Second, never assume your audience understands your technicalities. Budget structures are complex. The distinction between a ministry headquarters allocation and a sector-wide allocation is obvious to anyone who works with Appropriation Acts daily. It is invisible to everyone else. Communicators must bridge that gap, every time, without fail.

Third, media literacy is now a public safety issue. In a polity as combustible as Nigeria’s, misinformation about government spending does real damage. It erodes trust, fuels cynicism, and poisons the well for legitimate criticism. And there is plenty to legitimately criticise; the chronic underperformance of oil revenue, the ballooning debt service obligations that consumed N4.44 trillion in a single quarter, the structural cash management bottlenecks that delay project execution nationwide.
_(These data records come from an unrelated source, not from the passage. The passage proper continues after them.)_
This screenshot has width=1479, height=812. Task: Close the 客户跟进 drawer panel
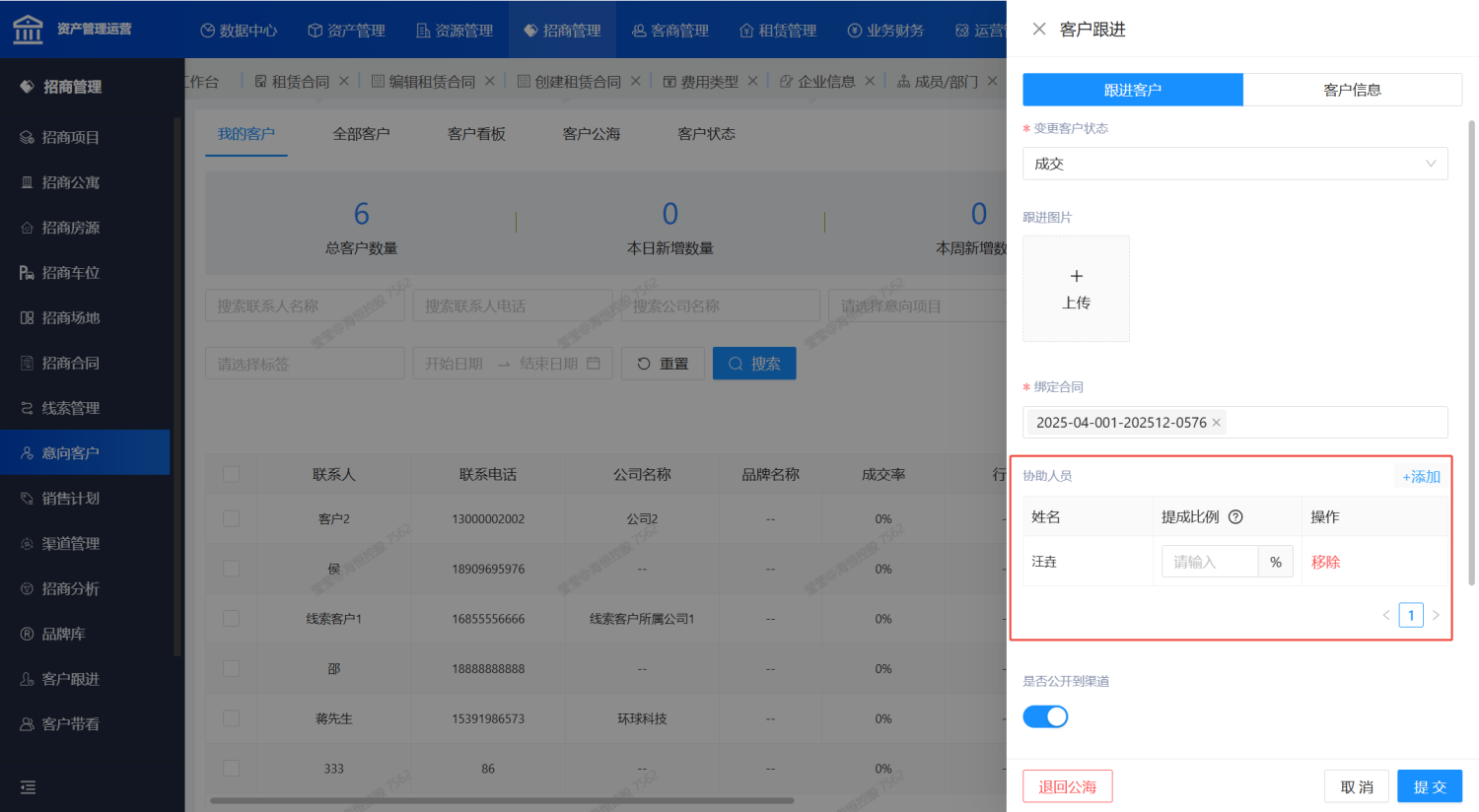[x=1039, y=30]
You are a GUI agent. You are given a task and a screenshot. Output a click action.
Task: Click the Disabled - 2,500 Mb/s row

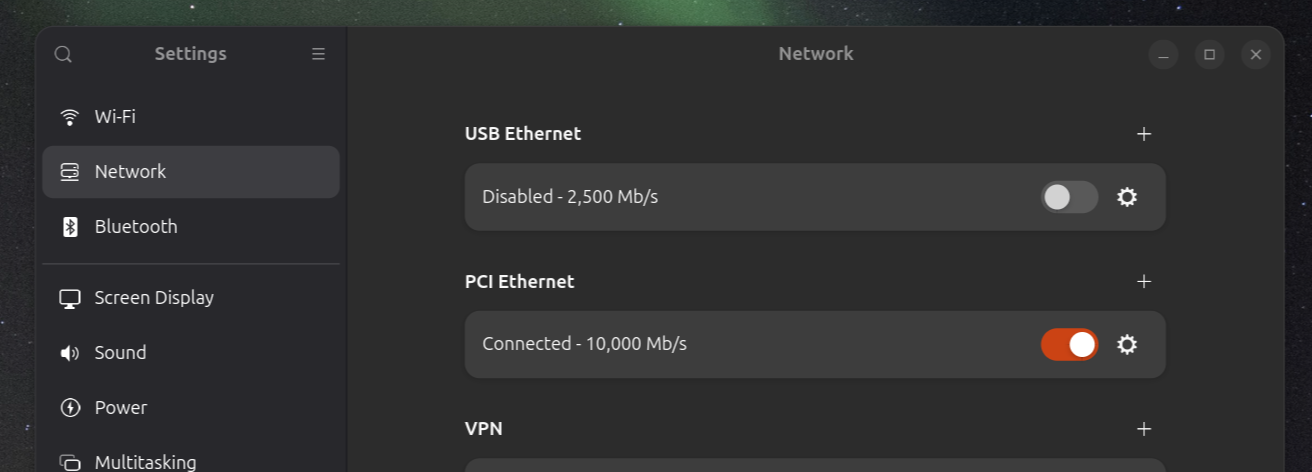[x=570, y=197]
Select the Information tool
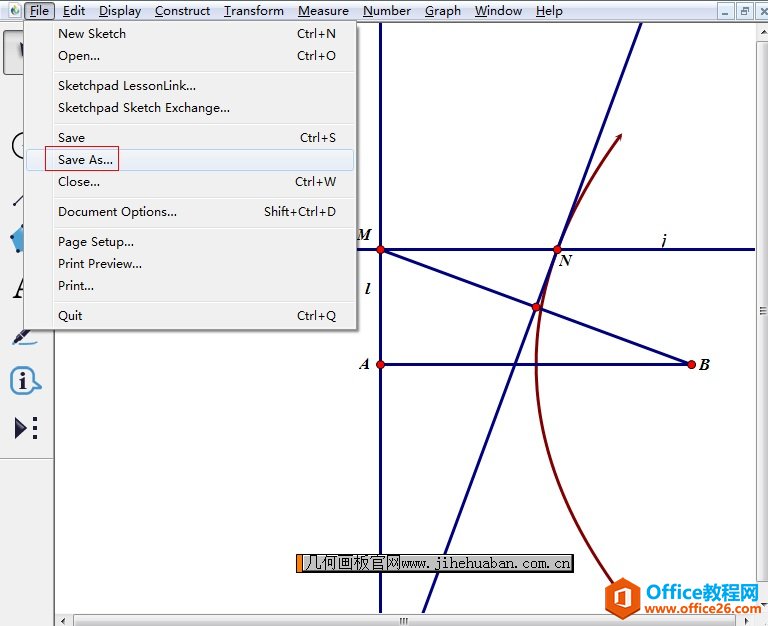768x626 pixels. pos(24,381)
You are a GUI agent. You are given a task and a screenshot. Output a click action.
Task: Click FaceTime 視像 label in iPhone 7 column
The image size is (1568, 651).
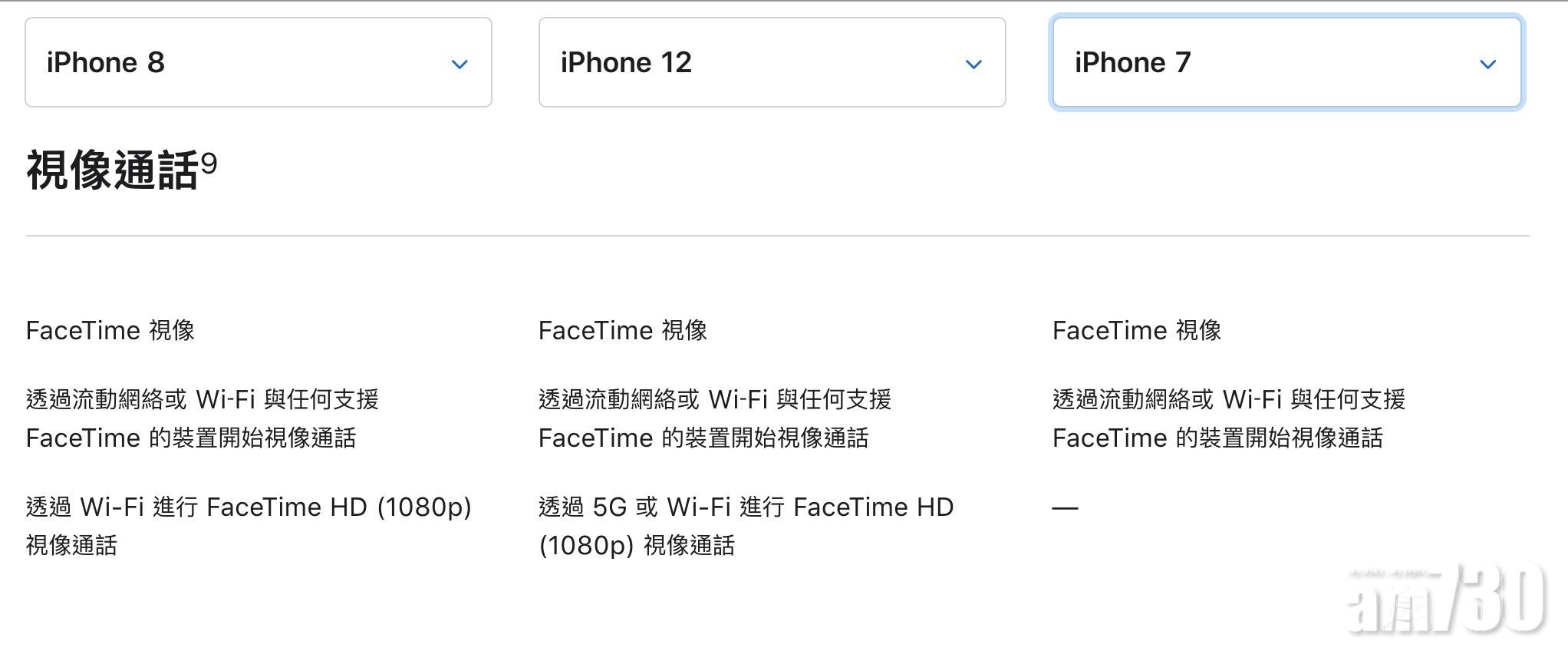(1137, 331)
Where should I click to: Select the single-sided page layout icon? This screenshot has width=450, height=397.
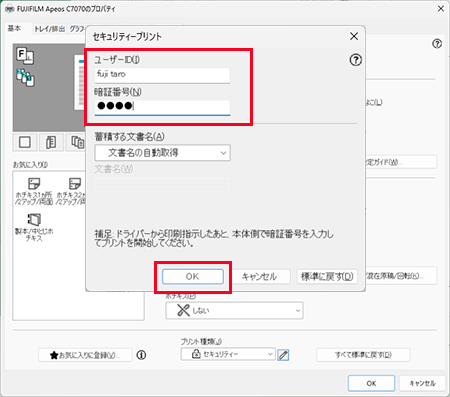tap(25, 142)
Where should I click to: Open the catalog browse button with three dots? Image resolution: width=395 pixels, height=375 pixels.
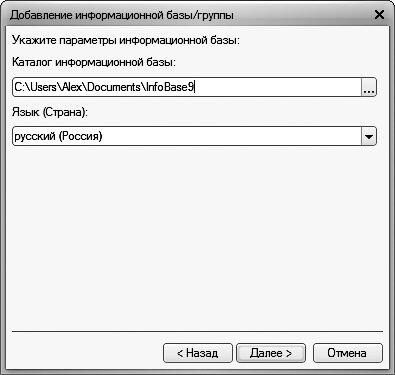click(x=369, y=87)
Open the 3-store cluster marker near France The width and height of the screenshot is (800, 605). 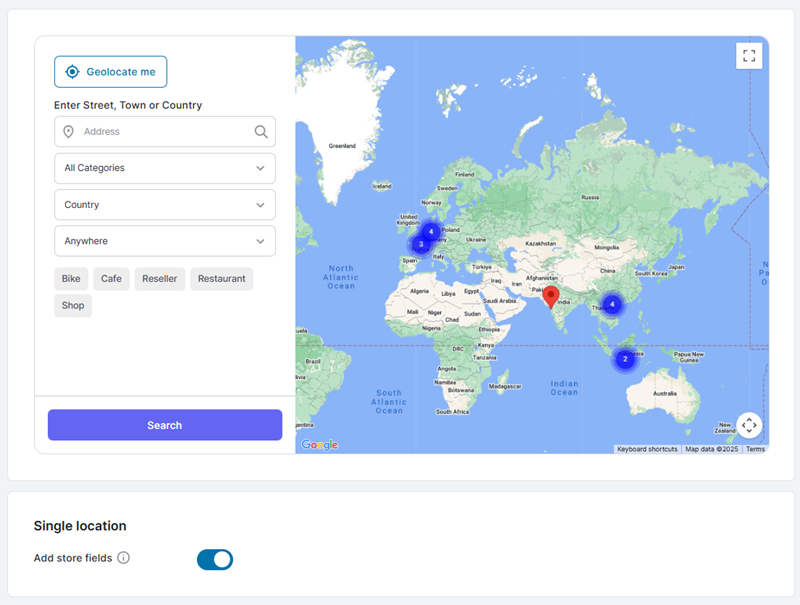421,244
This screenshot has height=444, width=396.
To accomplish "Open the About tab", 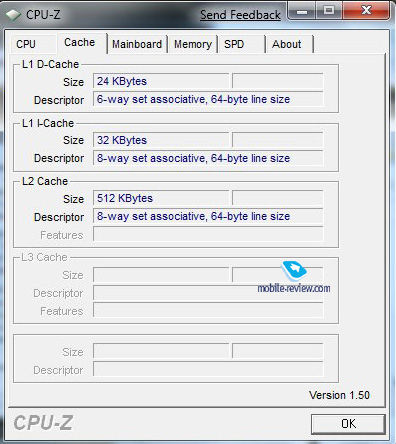I will pyautogui.click(x=289, y=44).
These are real issues deserving rigorous scrutiny.

But rigour requires work. It requires opening the Appropriation Act. It requires reading the Budget Implementation Report. It requires asking the second question, and the third, before publishing the first headline.

Fourth, the absence of government communication creates a vacuum, and vacuums get filled. The Budget Office of the Federation publishes quarterly implementation reports. The Appropriation Act is publicly accessible. Yet the government made no visible effort to correct the record as the misinformation spread. In public relations, silence is consent. Every hour the falsehood circulated unchallenged, it calcified into accepted truth.

The harder conversation

Should the government allocate more to healthcare? Yes. Is Nigeria’s health infrastructure adequate? Far from it. Are capital releases across MDAs unacceptably slow? The Budget Implementation Report confirms they are. Is the N36 million released to the ministry headquarters a concerning figure? It should concern anyone who cares about efficient budget execution.

All of these things can be true simultaneously, and are, without the additional falsehood that Nigeria’s entire health sector received N36 million for capital projects.

The tragedy of this episode is that it displaced a genuine, important conversation about fiscal priorities and healthcare funding with a fabricated one. And the fabrication, being more dramatic, proved far more viral.

For those of us in public relations, the territory we navigate daily is a media landscape where speed devours accuracy, where outrage algorithms reward the sensational over the substantive, and where a single unqualified remark can metastasise into a national crisis. The antidote is the same as it has always been; precision in communication, discipline in verification, and the courage to demand both from the institutions and the media that serve the public.

Nigeria deserves better from its communicators. And it certainly deserves better from its press.

• Ukana Omon is a strategic communications specialist and Managing Director of Civic Pulse Communications Ltd. He is also the Public Relations Officer of the Nigerian Institute of Public Relations, Imo State Chapter.